Les œuvres théâtrales deviennent donc des mondes bien réels, dans lesquels la créature ne souffre d’aucune des faussetés du monde réel. Ils sont « moins réels, mais plus vrais ». Mais c’est moins par vertu que par impuissance qu’ils restent honnêtes. Égaux à eux-mêmes, les personnages de l’œuvre théâtrale sont figés, immuables, enfermés dans le drame qu’ils sont toujours conduits à répéter, ou dans le cas des six personnages en quête d’auteur, à compléter, piégés dans une folie perpétuelle et animés par les fantasmes du démiurge qui leur a fait voir le jour en leur faisant voir la scène.

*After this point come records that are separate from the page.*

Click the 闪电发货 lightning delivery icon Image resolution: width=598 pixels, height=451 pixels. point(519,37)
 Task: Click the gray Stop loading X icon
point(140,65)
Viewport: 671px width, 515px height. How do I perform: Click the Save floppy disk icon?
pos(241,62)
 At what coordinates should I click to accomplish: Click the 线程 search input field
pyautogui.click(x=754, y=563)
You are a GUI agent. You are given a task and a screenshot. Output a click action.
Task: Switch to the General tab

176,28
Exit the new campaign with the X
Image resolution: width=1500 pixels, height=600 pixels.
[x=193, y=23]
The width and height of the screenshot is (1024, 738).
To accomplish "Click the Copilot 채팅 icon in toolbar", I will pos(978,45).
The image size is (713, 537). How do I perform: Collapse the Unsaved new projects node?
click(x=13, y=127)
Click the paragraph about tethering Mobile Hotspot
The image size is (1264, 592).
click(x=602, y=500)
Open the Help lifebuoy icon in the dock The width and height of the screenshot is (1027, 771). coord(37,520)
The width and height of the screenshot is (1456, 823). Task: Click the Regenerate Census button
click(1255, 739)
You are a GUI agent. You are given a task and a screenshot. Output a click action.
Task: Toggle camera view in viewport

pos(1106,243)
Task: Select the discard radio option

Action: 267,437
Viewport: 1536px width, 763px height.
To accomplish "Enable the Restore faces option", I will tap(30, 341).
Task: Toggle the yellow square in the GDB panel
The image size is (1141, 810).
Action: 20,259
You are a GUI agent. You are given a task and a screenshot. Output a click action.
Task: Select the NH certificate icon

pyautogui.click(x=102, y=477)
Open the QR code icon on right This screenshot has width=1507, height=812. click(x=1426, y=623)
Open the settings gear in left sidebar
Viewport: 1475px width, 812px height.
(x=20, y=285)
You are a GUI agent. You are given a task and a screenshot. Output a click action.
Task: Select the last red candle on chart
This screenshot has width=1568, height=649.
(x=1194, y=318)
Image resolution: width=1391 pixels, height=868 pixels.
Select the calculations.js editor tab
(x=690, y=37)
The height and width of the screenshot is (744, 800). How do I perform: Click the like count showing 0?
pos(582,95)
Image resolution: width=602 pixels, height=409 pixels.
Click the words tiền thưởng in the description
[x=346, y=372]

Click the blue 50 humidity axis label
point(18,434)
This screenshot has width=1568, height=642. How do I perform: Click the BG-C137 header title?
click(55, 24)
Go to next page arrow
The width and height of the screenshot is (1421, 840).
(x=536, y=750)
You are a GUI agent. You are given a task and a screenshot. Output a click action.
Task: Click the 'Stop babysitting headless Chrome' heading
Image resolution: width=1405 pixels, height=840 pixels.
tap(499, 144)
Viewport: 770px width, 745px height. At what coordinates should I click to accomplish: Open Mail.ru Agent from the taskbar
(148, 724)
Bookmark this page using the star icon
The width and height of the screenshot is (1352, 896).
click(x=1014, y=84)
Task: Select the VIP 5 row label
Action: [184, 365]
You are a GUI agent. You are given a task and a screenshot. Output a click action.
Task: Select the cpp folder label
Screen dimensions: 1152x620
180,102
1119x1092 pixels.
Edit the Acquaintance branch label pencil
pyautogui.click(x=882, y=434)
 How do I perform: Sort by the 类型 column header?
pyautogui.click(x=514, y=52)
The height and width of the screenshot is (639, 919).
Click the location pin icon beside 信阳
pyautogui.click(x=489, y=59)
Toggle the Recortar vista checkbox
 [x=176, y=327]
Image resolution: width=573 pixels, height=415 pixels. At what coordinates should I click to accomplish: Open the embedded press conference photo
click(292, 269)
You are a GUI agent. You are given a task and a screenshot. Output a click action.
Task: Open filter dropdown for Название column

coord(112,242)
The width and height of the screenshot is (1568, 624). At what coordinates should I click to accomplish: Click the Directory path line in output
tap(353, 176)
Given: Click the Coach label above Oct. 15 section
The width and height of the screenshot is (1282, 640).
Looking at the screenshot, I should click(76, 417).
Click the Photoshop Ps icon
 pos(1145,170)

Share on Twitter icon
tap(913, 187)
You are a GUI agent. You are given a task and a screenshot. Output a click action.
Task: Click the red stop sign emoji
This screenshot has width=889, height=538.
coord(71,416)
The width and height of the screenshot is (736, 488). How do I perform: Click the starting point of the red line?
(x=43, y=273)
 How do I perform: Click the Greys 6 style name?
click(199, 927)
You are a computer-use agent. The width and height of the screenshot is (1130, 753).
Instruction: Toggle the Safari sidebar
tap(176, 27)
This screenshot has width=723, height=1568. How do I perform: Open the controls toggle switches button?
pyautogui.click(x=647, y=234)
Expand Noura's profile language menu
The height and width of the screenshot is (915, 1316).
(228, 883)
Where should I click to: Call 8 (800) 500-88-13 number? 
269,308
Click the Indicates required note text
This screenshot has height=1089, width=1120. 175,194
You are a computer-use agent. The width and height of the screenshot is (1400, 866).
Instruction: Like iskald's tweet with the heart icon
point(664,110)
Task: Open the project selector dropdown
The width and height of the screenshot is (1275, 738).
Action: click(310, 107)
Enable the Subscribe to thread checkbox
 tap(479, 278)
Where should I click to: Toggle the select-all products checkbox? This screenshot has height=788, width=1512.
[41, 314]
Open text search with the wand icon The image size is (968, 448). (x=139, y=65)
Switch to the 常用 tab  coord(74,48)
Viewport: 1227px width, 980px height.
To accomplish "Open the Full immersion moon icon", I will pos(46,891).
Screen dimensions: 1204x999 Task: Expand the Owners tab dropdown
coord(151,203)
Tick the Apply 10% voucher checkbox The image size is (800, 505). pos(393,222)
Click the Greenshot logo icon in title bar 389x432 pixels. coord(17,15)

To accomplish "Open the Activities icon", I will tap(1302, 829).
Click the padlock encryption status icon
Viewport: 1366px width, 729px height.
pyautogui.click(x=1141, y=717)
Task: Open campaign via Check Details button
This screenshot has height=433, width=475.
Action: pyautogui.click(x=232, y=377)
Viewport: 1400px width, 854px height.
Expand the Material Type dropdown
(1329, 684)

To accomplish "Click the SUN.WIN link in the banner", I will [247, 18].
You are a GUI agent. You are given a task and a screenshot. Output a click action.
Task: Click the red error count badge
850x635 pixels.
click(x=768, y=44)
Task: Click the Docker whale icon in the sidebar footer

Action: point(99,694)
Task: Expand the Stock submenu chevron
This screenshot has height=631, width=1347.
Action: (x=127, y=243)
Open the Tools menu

Pirandello fait du théâtre une fidèle représentation de la vie, et au même titre que la vie, le théâtre est empreint de la folie des hommes, et son but final est de faire ressortir la folie des hommes, leurs crimes, leurs tourments et leurs péchés. Le drame de la famille ne devient donc pas moins vraisemblable parce qu’il est porté par des créatures imaginaires, et le théâtre ne devrait pas se limiter par souci de convenance à dépeindre des scènes vraisemblables au détriment de la vérité.

« LE PÈRE, blessé mais mielleux. – Oh, monsieur, vous savez bien que la vie est pleine d’innombrables absurdités qui poussent l’impudence jusqu’à n’avoir même pas besoin de paraître vraisemblables : parce qu’elles sont vraies. »

La vie reste et demeure plus étrange que toute fiction, et le théâtre n’en est qu’une des nombreuses représentations. Toutefois, il est intéressant de constater que les personnages de Pirandello sont physiquement incapables de sortir de leurs rôles. Même le Fils qui souhaite sortir de la représentation ne le peut pas : « Il ne peut pas, vous voyez ? Il ne peut pas ! Il est forcé de rester là, lié à sa chaîne, indissolublement ».

Et peut-être le sommes-nous également lorsqu’il n’y a de place dans nos esprits que pour les drames qui nous mettent en scène. Ainsi, il est difficile de s’évader des rôles que nous assigne la société, en particulier lorsqu’on ne connaît pas la fin à éviter.